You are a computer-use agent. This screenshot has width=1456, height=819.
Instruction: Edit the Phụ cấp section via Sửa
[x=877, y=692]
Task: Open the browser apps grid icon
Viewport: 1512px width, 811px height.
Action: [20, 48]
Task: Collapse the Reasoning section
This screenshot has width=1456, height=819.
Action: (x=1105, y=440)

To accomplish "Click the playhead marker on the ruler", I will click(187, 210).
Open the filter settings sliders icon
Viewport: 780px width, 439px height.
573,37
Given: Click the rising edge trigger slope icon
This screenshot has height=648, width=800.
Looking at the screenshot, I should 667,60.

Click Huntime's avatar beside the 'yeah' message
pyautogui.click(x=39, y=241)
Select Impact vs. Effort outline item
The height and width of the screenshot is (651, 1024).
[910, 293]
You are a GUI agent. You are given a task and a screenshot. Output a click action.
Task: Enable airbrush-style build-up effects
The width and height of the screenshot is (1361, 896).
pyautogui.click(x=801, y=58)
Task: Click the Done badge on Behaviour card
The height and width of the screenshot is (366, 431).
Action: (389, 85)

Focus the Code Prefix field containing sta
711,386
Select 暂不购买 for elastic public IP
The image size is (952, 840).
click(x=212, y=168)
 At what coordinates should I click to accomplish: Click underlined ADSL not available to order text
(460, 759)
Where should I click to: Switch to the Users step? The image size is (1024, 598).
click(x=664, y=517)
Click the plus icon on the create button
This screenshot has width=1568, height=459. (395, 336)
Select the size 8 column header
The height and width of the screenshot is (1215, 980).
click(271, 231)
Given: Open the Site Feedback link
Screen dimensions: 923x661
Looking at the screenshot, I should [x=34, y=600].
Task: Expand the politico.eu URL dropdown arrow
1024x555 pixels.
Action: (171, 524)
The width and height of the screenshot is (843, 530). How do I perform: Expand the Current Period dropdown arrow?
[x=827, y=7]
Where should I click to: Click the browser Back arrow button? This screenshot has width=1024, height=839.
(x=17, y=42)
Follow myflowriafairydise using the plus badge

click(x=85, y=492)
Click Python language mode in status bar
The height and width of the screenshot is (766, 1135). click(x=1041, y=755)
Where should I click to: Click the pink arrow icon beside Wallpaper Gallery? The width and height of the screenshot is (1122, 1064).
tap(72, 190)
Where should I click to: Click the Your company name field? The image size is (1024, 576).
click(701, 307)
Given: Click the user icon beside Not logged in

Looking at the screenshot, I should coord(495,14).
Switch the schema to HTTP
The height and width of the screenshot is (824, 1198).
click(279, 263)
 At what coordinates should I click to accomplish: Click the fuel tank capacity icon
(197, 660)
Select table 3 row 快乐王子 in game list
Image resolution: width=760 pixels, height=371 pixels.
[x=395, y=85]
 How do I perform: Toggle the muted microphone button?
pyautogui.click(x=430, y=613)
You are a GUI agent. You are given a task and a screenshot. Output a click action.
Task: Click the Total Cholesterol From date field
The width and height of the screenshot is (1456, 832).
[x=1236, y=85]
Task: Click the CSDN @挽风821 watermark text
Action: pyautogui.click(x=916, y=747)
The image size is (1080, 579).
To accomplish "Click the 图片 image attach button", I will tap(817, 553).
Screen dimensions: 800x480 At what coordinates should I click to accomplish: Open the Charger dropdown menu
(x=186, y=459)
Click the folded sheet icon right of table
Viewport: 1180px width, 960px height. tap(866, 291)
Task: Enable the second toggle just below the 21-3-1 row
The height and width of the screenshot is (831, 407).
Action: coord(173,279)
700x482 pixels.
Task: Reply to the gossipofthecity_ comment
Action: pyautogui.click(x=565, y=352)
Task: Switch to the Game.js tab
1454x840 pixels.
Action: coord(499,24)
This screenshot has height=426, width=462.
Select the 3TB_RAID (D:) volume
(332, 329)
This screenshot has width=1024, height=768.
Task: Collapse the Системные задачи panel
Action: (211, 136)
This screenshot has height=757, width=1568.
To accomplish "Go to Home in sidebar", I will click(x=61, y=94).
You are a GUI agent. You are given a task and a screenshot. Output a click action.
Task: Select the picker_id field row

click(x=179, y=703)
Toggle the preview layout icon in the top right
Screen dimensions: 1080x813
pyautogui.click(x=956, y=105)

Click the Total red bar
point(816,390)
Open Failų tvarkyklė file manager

> **Work to do**
Copy every line of the listing above verbatim.

> **Solution below**
You are a computer-use agent. This screenshot has width=1456, height=819.
Instruction: Edit the Phụ cấp section via Sửa
[x=877, y=692]
Task: Open the browser apps grid icon
Viewport: 1512px width, 811px height.
Action: [20, 48]
Task: Collapse the Reasoning section
This screenshot has width=1456, height=819.
Action: (x=1105, y=440)

To accomplish "Click the playhead marker on the ruler", I will click(187, 210).
Open the filter settings sliders icon
Viewport: 780px width, 439px height.
573,37
Given: Click the rising edge trigger slope icon
This screenshot has height=648, width=800.
Looking at the screenshot, I should 667,60.

Click Huntime's avatar beside the 'yeah' message
pyautogui.click(x=39, y=241)
Select Impact vs. Effort outline item
The height and width of the screenshot is (651, 1024).
[910, 293]
You are a GUI agent. You are given a task and a screenshot. Output a click action.
Task: Enable airbrush-style build-up effects
The width and height of the screenshot is (1361, 896).
pyautogui.click(x=801, y=58)
Task: Click the Done badge on Behaviour card
The height and width of the screenshot is (366, 431).
Action: (389, 85)

Focus the Code Prefix field containing sta
711,386
Select 暂不购买 for elastic public IP
The image size is (952, 840).
click(x=212, y=168)
 At what coordinates should I click to accomplish: Click underlined ADSL not available to order text
(460, 759)
Where should I click to: Switch to the Users step? The image size is (1024, 598).
click(x=664, y=517)
Click the plus icon on the create button
This screenshot has width=1568, height=459. (395, 336)
Select the size 8 column header
The height and width of the screenshot is (1215, 980).
click(271, 231)
Given: Open the Site Feedback link
Screen dimensions: 923x661
Looking at the screenshot, I should [x=34, y=600].
Task: Expand the politico.eu URL dropdown arrow
1024x555 pixels.
Action: (171, 524)
The width and height of the screenshot is (843, 530). How do I perform: Expand the Current Period dropdown arrow?
[x=827, y=7]
Where should I click to: Click the browser Back arrow button? This screenshot has width=1024, height=839.
(x=17, y=42)
Follow myflowriafairydise using the plus badge

click(x=85, y=492)
Click Python language mode in status bar
The height and width of the screenshot is (766, 1135). click(x=1041, y=755)
Where should I click to: Click the pink arrow icon beside Wallpaper Gallery? The width and height of the screenshot is (1122, 1064).
tap(72, 190)
Where should I click to: Click the Your company name field? The image size is (1024, 576).
click(701, 307)
Given: Click the user icon beside Not logged in

Looking at the screenshot, I should coord(495,14).
Switch the schema to HTTP
The height and width of the screenshot is (824, 1198).
click(279, 263)
 At what coordinates should I click to accomplish: Click the fuel tank capacity icon
(197, 660)
Select table 3 row 快乐王子 in game list
Image resolution: width=760 pixels, height=371 pixels.
[x=395, y=85]
 How do I perform: Toggle the muted microphone button?
pyautogui.click(x=430, y=613)
You are a GUI agent. You are given a task and a screenshot. Output a click action.
Task: Click the Total Cholesterol From date field
The width and height of the screenshot is (1456, 832).
[x=1236, y=85]
Task: Click the CSDN @挽风821 watermark text
Action: pyautogui.click(x=916, y=747)
The image size is (1080, 579).
To accomplish "Click the 图片 image attach button", I will tap(817, 553).
Screen dimensions: 800x480 At what coordinates should I click to accomplish: Open the Charger dropdown menu
(x=186, y=459)
Click the folded sheet icon right of table
Viewport: 1180px width, 960px height. tap(866, 291)
Task: Enable the second toggle just below the 21-3-1 row
The height and width of the screenshot is (831, 407).
Action: coord(173,279)
700x482 pixels.
Task: Reply to the gossipofthecity_ comment
Action: pyautogui.click(x=565, y=352)
Task: Switch to the Game.js tab
1454x840 pixels.
Action: coord(499,24)
This screenshot has height=426, width=462.
Select the 3TB_RAID (D:) volume
(332, 329)
This screenshot has width=1024, height=768.
Task: Collapse the Системные задачи panel
Action: (211, 136)
This screenshot has height=757, width=1568.
To accomplish "Go to Home in sidebar", I will click(x=61, y=94).
You are a GUI agent. You are given a task and a screenshot. Output a click action.
Task: Select the picker_id field row

click(x=179, y=703)
Toggle the preview layout icon in the top right
Screen dimensions: 1080x813
pyautogui.click(x=956, y=105)

Click the Total red bar
point(816,390)
Open Failų tvarkyklė file manager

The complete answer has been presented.